**CHALLENGE**: Count the lines in the records that contain the string "height", matching case exactly. Reply with the number alone.
★ ★ ★ ★
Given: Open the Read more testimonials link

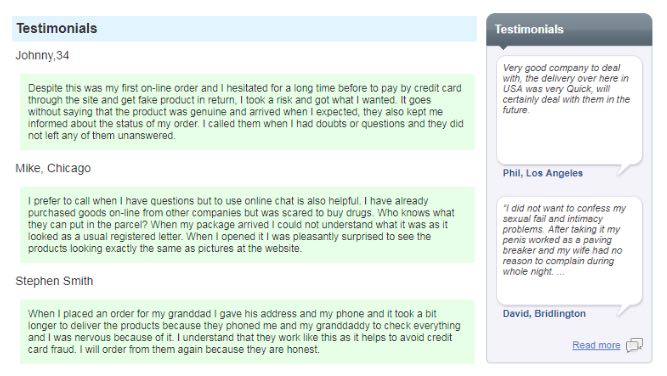Looking at the screenshot, I should pyautogui.click(x=596, y=345).
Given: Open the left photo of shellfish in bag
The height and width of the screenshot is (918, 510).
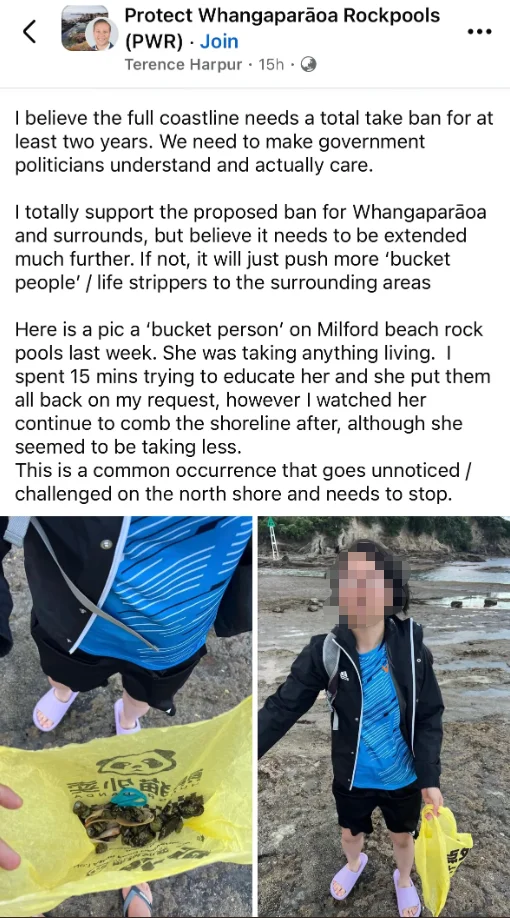Looking at the screenshot, I should coord(126,717).

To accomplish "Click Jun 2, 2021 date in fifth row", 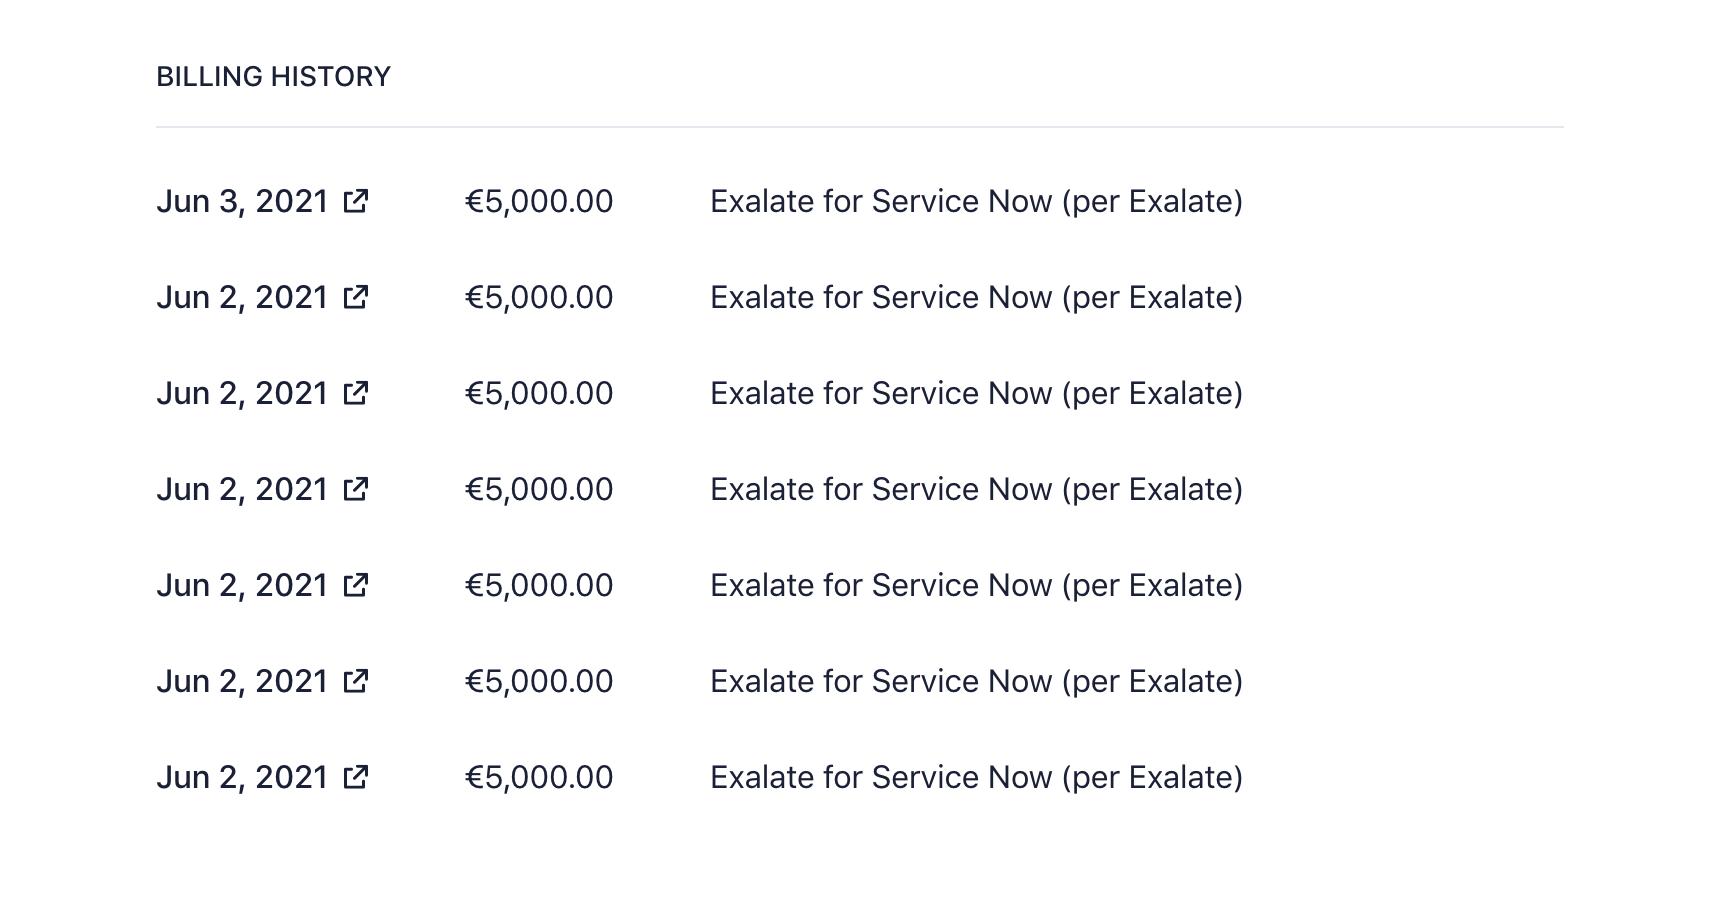I will [x=242, y=585].
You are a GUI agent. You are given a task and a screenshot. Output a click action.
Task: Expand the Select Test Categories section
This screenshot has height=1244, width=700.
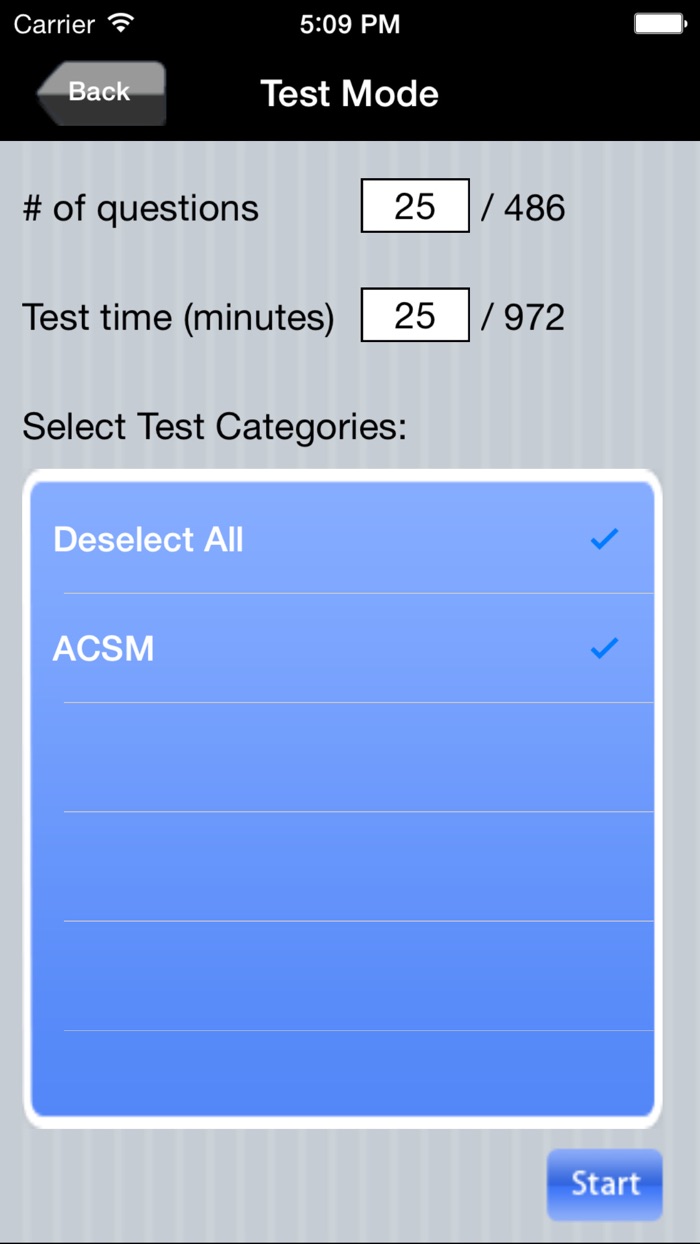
★ ★ ★ ★
**FINISHED EXERCISE**: 2